DATA SHOWN:
━━━━━━━━━━━━━━━━━━━━━━━━━━━━━━

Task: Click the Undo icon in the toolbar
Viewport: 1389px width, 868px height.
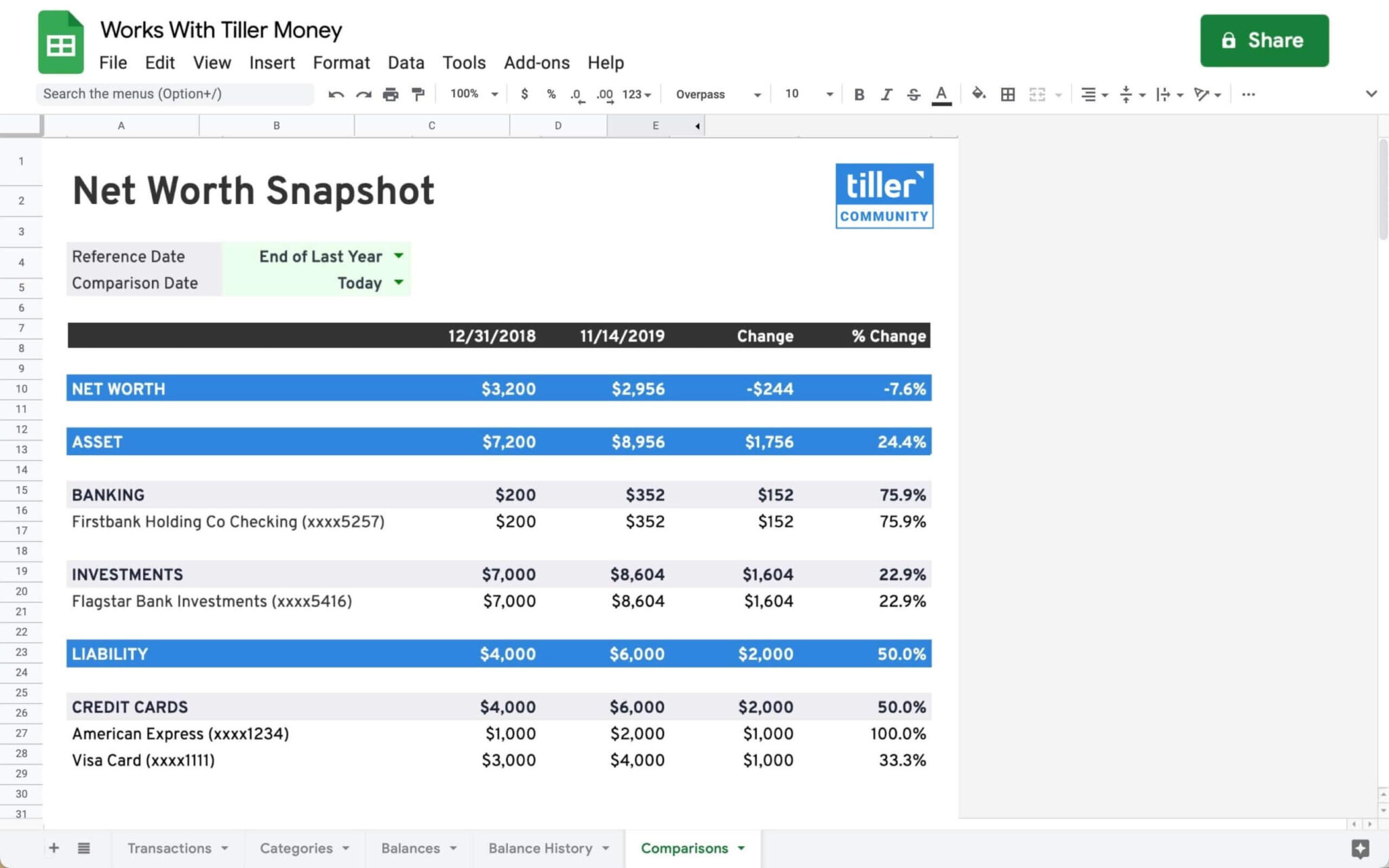Action: 335,94
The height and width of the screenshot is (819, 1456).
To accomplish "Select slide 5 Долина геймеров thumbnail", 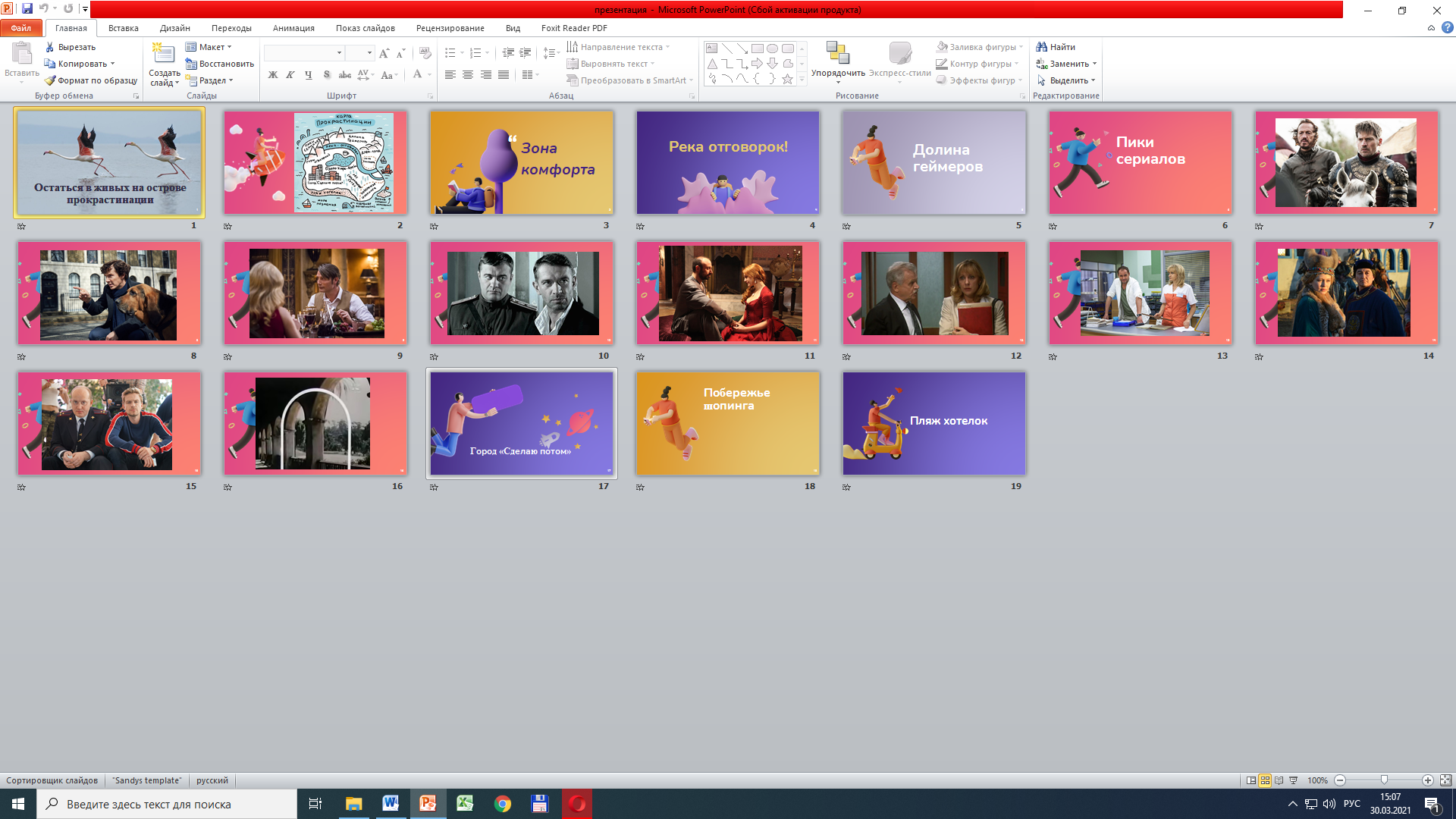I will [x=934, y=163].
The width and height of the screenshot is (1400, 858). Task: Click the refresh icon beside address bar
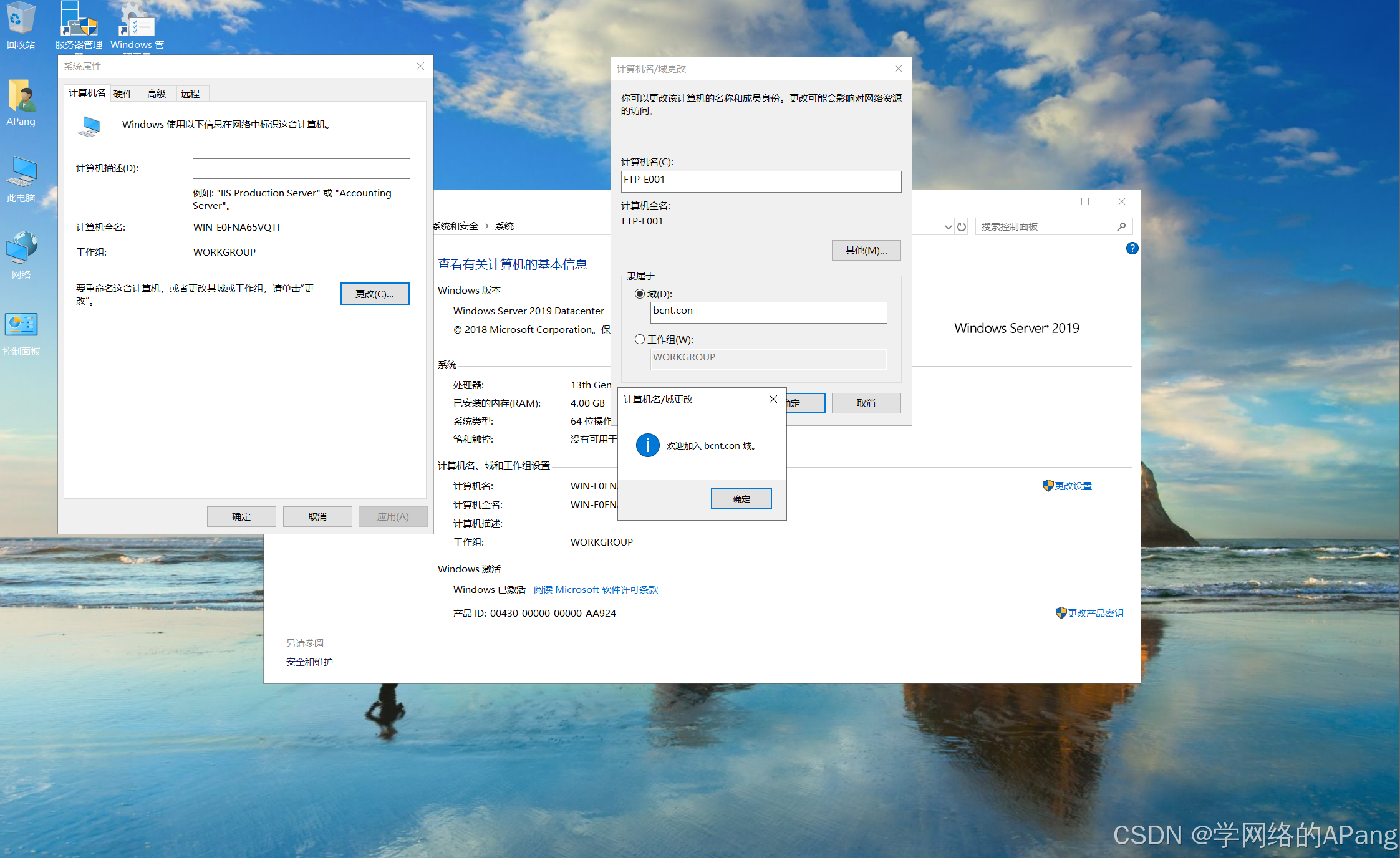click(x=962, y=227)

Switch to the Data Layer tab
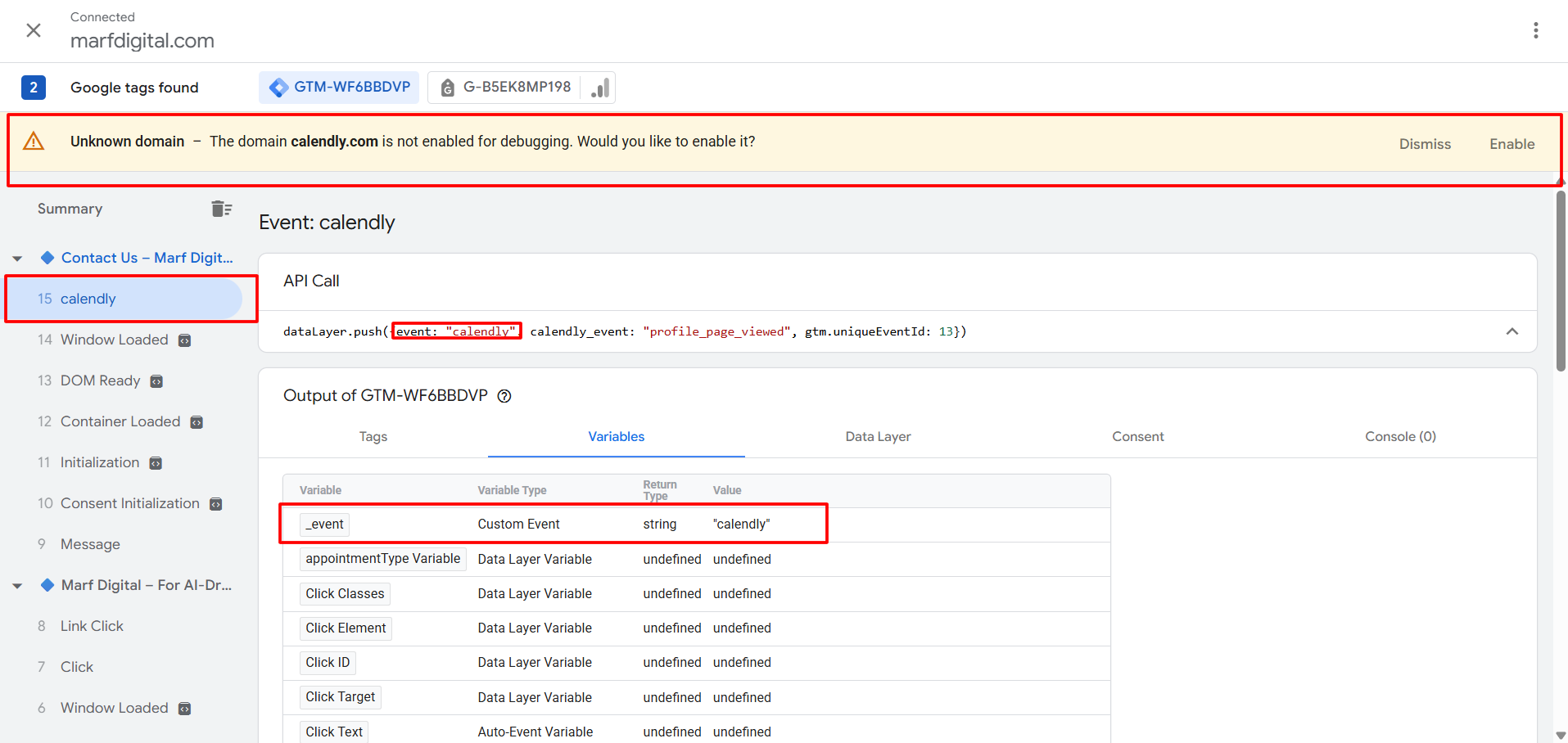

━━━━━━━━━━━━━━━━━━━━━━━━━━━━━━

ACTION ITEM:
With the pictures omitted, print precisely the lines from the one with "The width and" to the final line of the records, both included.

ANSWER:
The width and height of the screenshot is (1400, 858). Task: Click the refresh icon beside address bar
click(x=962, y=227)

Switch to the Data Layer tab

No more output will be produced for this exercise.